Testo fornito:
___

Anche là dove il Tribunale ha richiamato l’incontro tra lo COGNOME e il ricorrente (di pochi minuti in un bar con un soggetto estraneo), risulta del tutto apodittica la attribuzione ad esso di una finalità criminale.
Viziata è anche la valutazione dell’episodio – emblematico per il Tribunale dell’esistenza del gruppo – oggetto dell’imputazione di cui al capo 421), ovvero i
pestaggio e la sottrazione dell’auto subiti dal cognato dello COGNOME da parte di uno dei membri del gruppo COGNOME–COGNOME, dinamica seguita sia da alcuni componenti del clan COGNOME e poi dallo COGNOME in persona.
Il Tribunale non ha tenuto conto che COGNOME non si rivolge ad alcuno di coloro che sono stati indicati come appartenenti al suo gruppo per risolvere la questione e che parlando dell’episodio con il COGNOME non mostra alcuna forza di intimidazione ma lo invita a parlare con il padre del cognato; che era stata sin dall’inizio la moglie dello COGNOME a trattare con i COGNOME per la restituzione dell’auto; che la vicenda sarà risolta da terze persone che avevano direttamente trattato con il padre del NOME
Tutta la motivazione si caratterizza per utilizzare un unico criterio inferenziale senza affrontare letture diverse, parimenti plausibili, e pervenendo a soluzioni illogiche.

___

Righe estratte:
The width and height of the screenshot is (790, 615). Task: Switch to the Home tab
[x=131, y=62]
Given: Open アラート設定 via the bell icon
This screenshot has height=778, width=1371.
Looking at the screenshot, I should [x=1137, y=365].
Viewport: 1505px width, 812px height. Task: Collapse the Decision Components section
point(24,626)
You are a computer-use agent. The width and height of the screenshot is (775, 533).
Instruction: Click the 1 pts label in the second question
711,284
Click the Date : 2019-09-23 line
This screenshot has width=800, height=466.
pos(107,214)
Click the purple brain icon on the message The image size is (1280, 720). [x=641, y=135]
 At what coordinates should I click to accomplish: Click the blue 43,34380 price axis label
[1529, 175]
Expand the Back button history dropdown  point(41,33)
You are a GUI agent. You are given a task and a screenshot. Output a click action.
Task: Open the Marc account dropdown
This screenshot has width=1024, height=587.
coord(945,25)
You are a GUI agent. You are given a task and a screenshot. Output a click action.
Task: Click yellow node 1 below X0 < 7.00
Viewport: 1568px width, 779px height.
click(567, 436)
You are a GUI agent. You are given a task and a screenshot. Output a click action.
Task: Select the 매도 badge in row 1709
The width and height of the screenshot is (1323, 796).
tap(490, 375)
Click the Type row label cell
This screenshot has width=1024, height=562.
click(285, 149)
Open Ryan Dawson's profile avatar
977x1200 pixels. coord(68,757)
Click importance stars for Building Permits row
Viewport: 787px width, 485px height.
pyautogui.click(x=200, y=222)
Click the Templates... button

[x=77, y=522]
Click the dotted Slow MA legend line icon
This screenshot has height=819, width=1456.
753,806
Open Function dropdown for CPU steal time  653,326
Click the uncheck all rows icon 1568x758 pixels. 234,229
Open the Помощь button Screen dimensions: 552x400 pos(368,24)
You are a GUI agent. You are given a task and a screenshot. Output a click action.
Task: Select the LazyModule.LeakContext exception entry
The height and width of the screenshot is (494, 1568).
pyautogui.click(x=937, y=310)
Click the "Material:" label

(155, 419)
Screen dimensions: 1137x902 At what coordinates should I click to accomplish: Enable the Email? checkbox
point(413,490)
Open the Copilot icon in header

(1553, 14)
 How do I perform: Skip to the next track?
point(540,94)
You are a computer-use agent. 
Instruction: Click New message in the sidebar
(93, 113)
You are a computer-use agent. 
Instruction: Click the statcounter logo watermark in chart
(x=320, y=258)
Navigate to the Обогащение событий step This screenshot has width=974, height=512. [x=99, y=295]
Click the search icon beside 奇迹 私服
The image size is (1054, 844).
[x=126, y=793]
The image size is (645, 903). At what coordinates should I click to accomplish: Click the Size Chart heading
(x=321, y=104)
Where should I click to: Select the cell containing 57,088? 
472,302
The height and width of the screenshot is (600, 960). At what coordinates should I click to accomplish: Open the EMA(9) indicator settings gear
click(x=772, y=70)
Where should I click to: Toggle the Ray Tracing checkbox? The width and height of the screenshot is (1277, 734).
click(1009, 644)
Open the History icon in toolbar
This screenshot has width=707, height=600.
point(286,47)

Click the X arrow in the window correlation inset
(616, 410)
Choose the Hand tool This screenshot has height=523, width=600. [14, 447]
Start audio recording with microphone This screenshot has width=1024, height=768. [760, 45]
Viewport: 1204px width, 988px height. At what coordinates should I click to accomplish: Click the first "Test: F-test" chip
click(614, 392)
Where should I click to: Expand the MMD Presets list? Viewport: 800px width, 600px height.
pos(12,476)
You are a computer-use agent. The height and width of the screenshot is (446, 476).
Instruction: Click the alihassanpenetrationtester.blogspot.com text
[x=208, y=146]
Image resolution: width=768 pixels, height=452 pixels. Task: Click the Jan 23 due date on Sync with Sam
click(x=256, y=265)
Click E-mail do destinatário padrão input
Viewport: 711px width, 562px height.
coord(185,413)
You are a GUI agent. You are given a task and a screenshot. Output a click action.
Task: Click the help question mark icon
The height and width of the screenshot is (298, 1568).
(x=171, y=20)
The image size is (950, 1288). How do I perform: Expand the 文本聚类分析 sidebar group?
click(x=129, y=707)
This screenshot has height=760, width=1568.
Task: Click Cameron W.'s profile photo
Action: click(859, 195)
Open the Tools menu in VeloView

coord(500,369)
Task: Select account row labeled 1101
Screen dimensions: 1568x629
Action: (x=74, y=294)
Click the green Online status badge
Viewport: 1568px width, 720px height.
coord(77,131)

___

Obiettivo dell'esercizio: Quanto è durato l'incontro in un bar tra lo COGNOME e il ricorrente, secondo il testo fornito? Rispondi per favore in poche parole.

Risultato dell'esercizio: Pochi minuti.